Identify each row below that contains the string "page" and copy those rows in full. Case counts.

**Material shown**
------------------------

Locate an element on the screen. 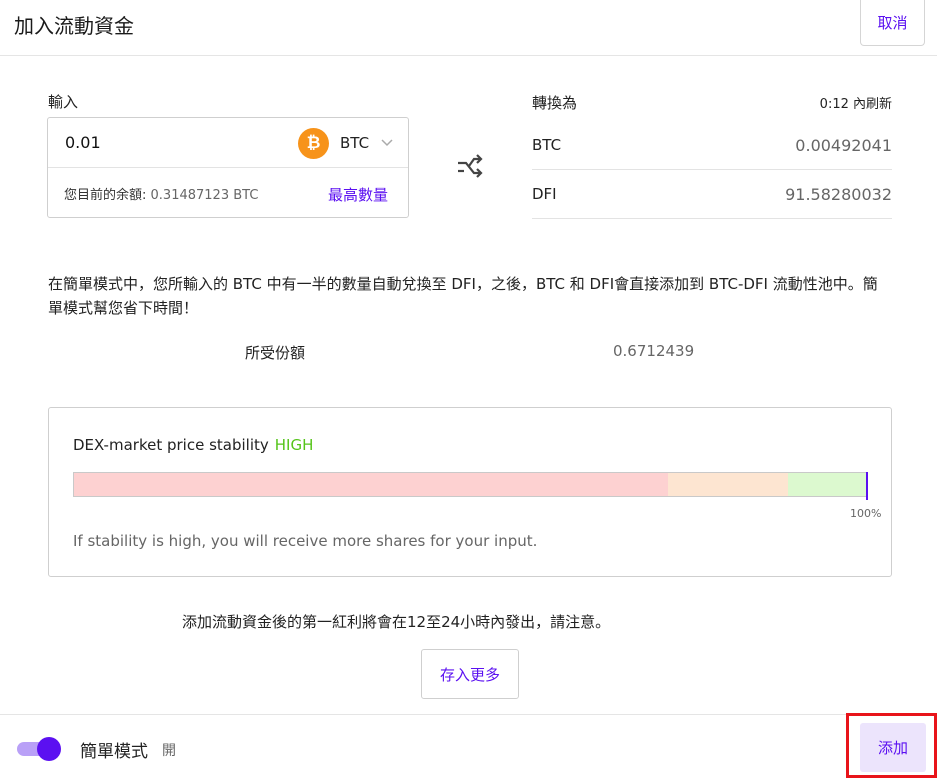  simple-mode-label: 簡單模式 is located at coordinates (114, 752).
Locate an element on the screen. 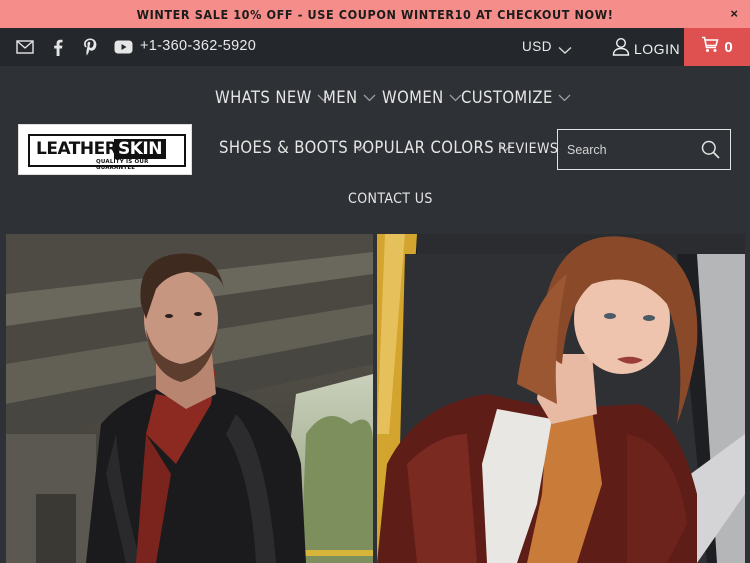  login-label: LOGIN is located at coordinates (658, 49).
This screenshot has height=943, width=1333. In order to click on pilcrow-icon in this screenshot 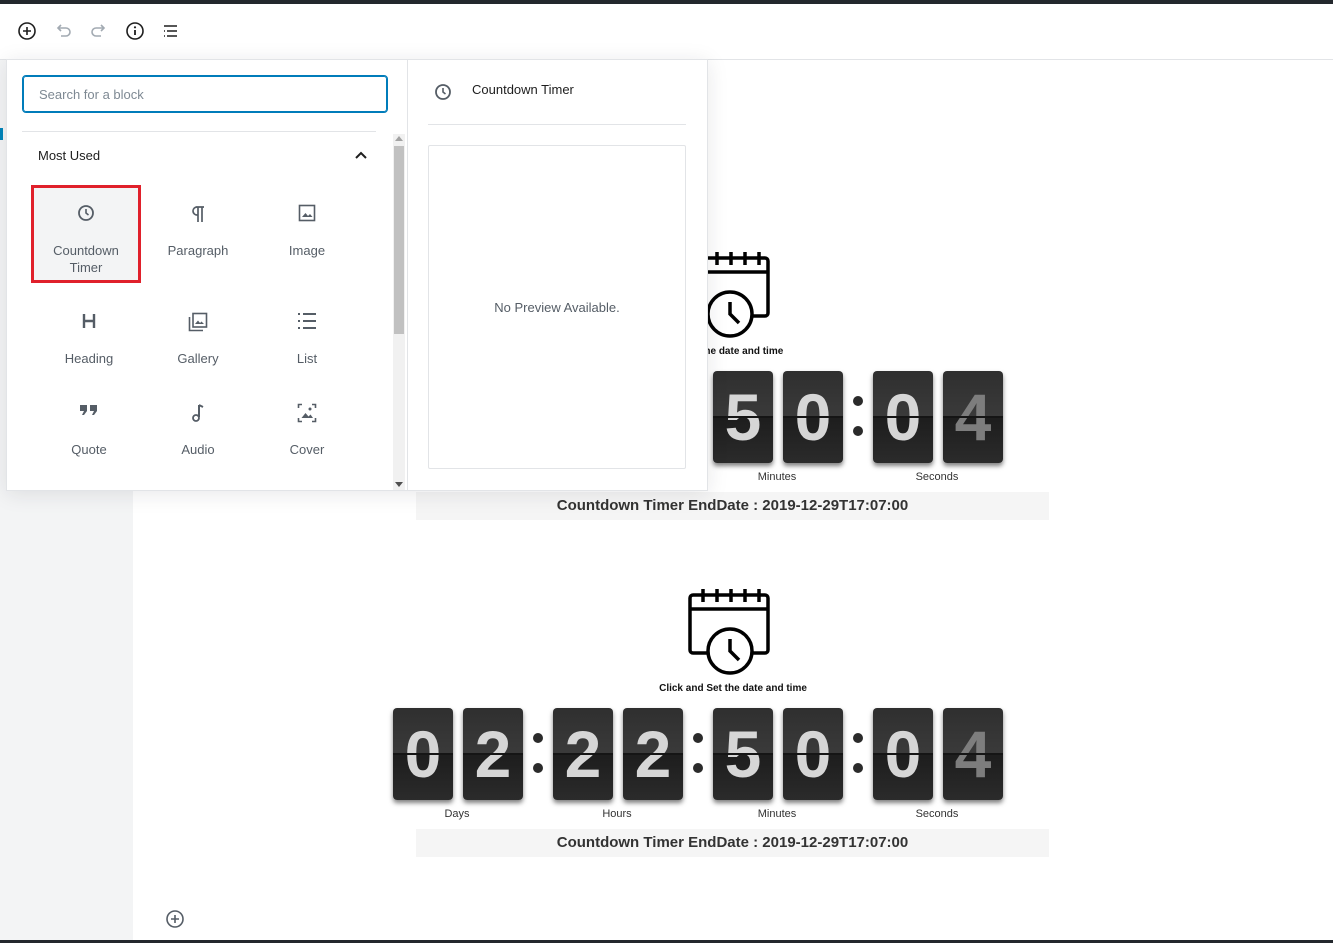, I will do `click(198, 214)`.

------------------------

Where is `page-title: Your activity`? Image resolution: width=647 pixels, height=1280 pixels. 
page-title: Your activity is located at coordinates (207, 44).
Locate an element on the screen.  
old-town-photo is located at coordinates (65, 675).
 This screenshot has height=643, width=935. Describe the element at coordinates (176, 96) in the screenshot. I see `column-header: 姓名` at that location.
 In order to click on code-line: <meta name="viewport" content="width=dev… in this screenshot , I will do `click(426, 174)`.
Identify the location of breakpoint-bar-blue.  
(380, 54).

------------------------

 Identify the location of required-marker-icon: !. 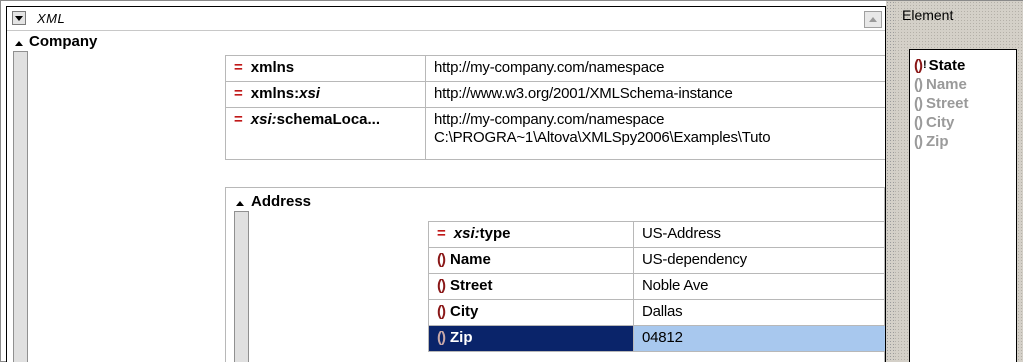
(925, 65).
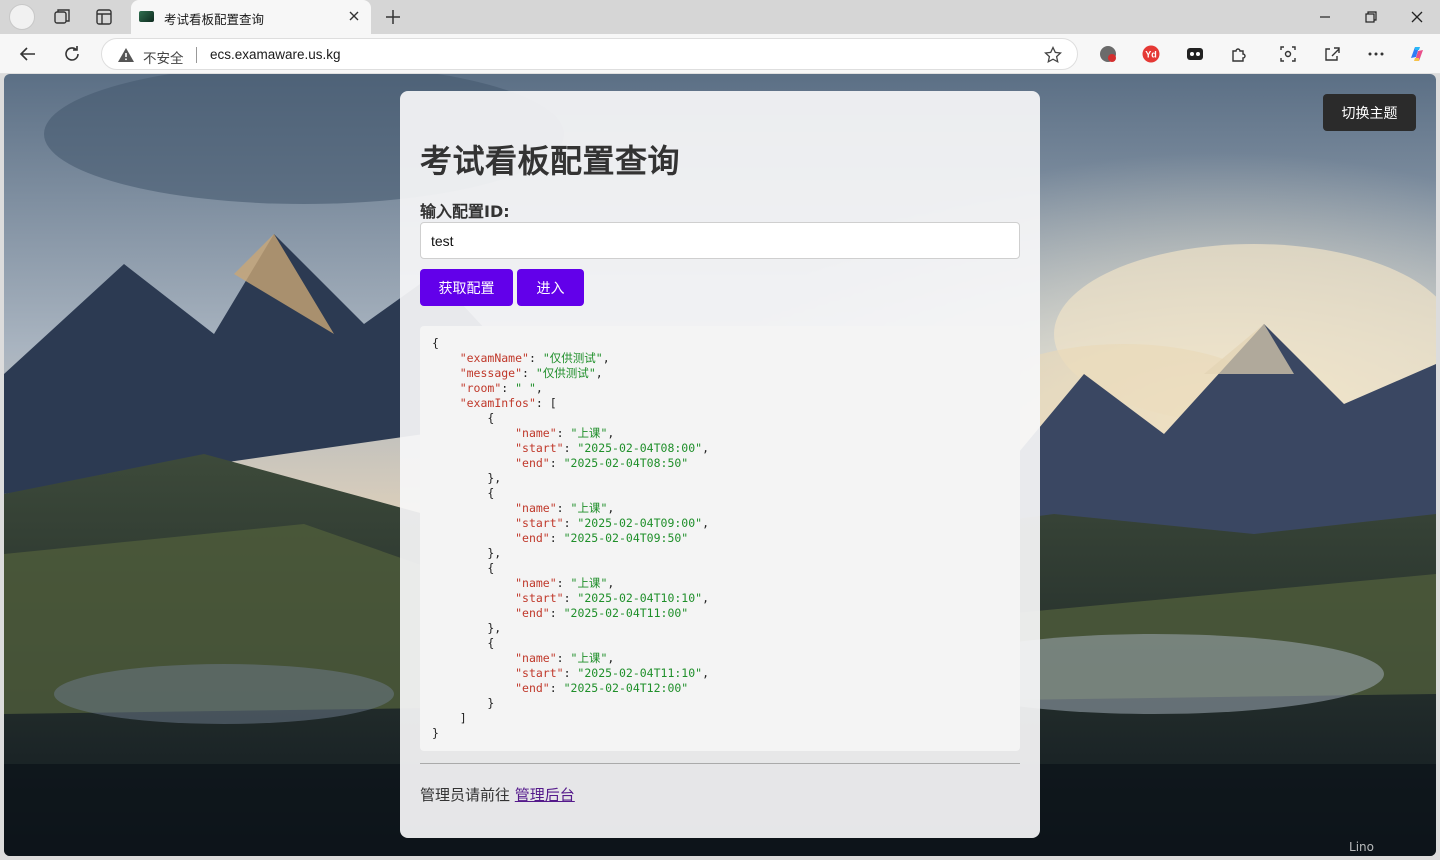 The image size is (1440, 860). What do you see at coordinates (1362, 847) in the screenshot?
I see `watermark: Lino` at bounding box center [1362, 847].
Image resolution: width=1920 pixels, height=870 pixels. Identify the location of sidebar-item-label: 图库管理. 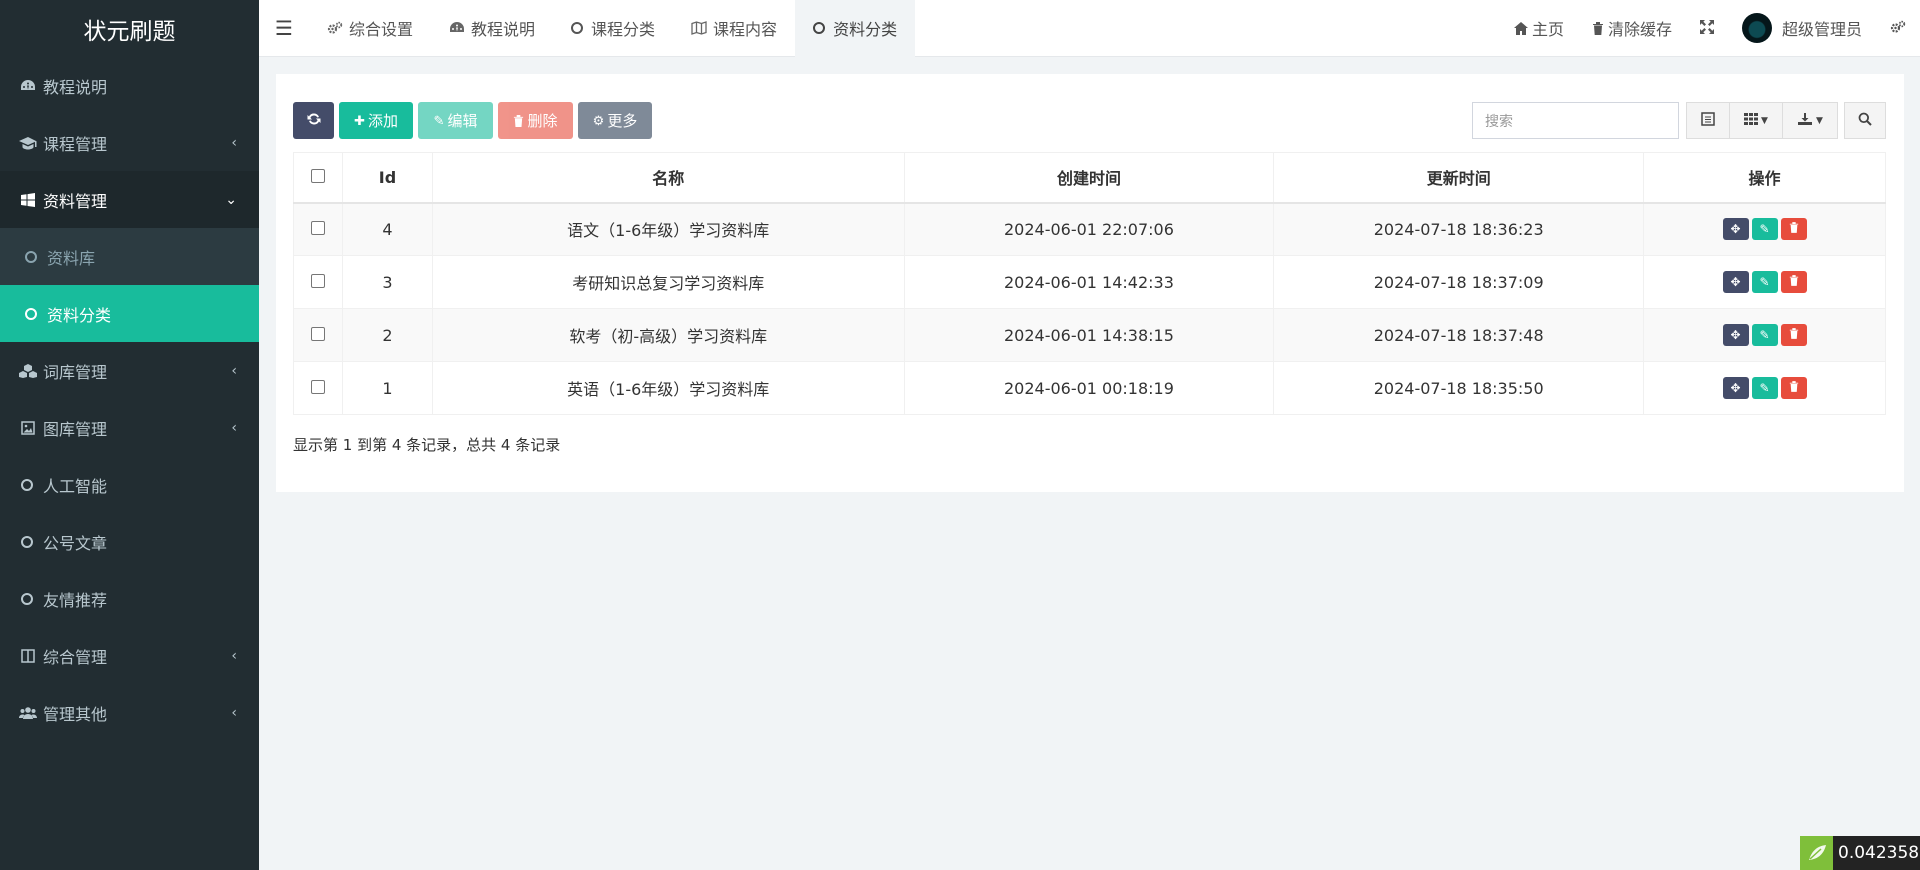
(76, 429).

------------------------

**Answer box**
Where is `page-title: Your activity`? Image resolution: width=647 pixels, height=1280 pixels. 
page-title: Your activity is located at coordinates (207, 44).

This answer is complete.